El erizo es un pequeño mamífero terrestre que va siempre a cuestas con su timidez, una bola de dagas integrada en su cuerpo. Hay timideces que pinchan, como le ocurría a Eduardo Manostijeras. La ternura se viste de espinas cuando teme ser dañada. Los erizos mueren por docenas en las carreteras de Ibiza cada día aplastados por los coches. El asfalto se ha convertido en su patíbulo y su tumba. Los pobres salen al anochecer y se plantan en medio de las carreteras con total ignorancia de su trágico destino. Conmueve su inocencia, como la de cualquier otro animal, incapaz de valorar cuán mortífero es el hábitat invasivo modelado por la expansión humana. El hombre es paisajista de sí mismo siempre, transforma la naturaleza a su escala.

Los erizos se creen tan a salvo por las carreteras como por cualquier rincón de las garrigas que habitan en la isla. No saben que su armadura de púas carece de poder disuasorio en tan peligroso escenario. No tienen ninguna oportunidad en esas de venírseles encima la vertiginosa bestia metálica de zarpas negras que echa rayos cegadores por los ojos y humo negro por detrás. Cuando advierte el peligro ya es tarde. Sus cortas patitas están hechas por un dios que nada sabe de la velocidad de los coches. Por un dios que nada sabe de la cruel indiferencia de muchos conductores que, aún pudiendo frenar sin poner en peligro su propia seguridad o la de otros, no lo hacen porque no se toman la molestia. Esposados a sus volantes son incapaces de liberarse de la voluntad de sus coches y pensar por sí mismos. Les urge la prisa, les fascina la velocidad. ¿Qué les importa la vida de un torpe erizo?

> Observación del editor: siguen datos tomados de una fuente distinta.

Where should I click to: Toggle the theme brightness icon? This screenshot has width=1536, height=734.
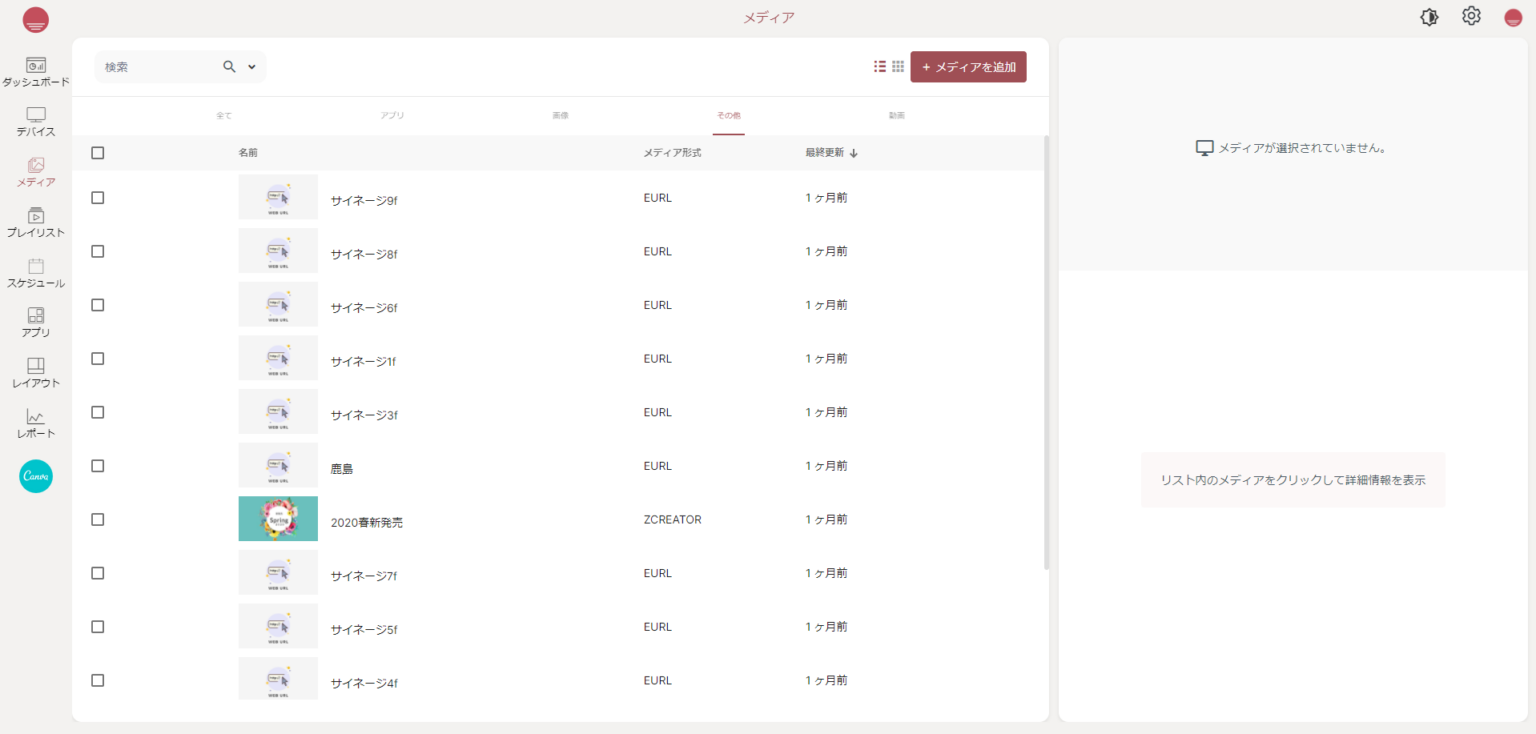point(1429,17)
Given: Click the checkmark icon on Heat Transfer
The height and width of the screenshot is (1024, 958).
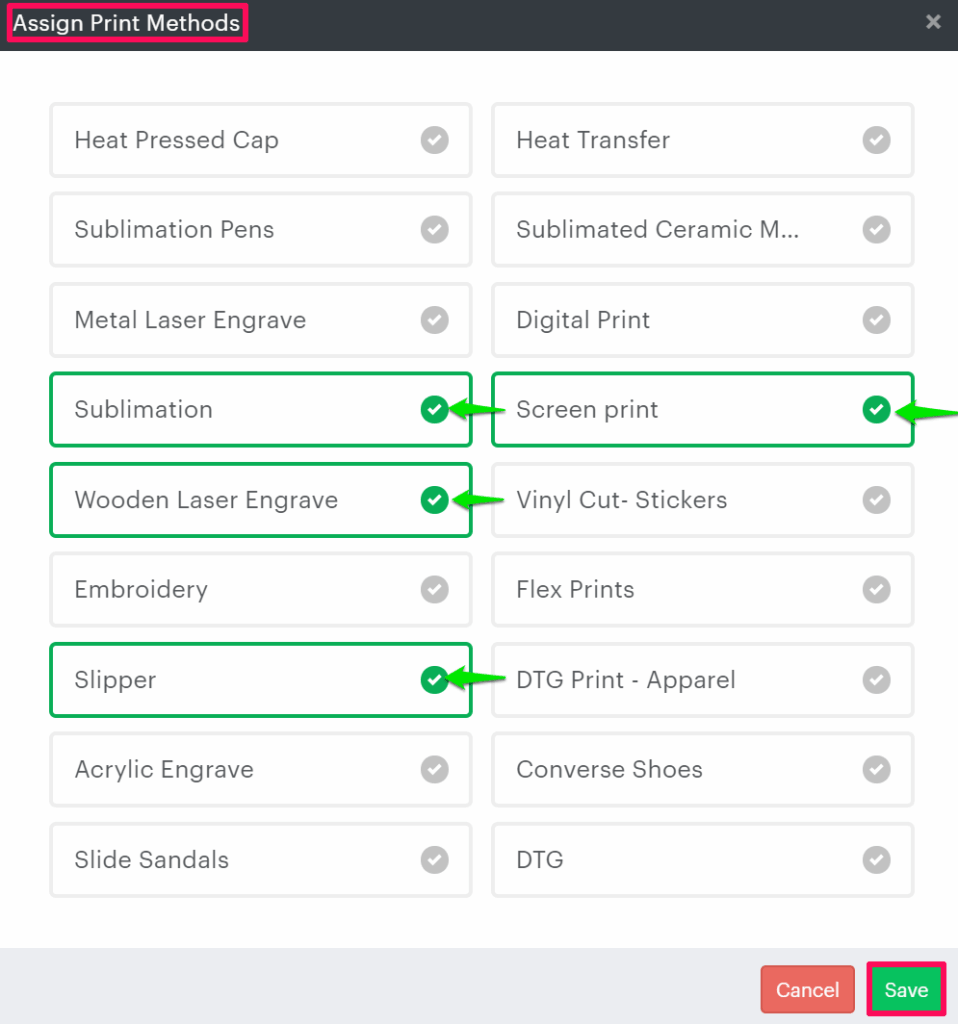Looking at the screenshot, I should [876, 140].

Su muerte es cuestión de un instante: el escalofrío de un segundo percutado por una tonelada de peso a toda velocidad. Y así acaban, aplastados en la carretera. Muerte sobre asfalto, negro sobre negro en la negrura de la noche. Otros coches pasan después indiferentes por encima de los cadáveres -aún calientes- hasta transfigurarlos en macabros tatuajes sobre el asfalto.

Las carreteras son vértices extraños del espacio-tiempo para los pequeños vertebrados que sucumben en ellas, pues los reducen a dos dimensiones cuando antes gozaban de tres.

No son los únicos; nuestros corazones corren idéntico riesgo de acabar laminados, sin sentimientos, reducidos a simples tatuajes sobre el pecho.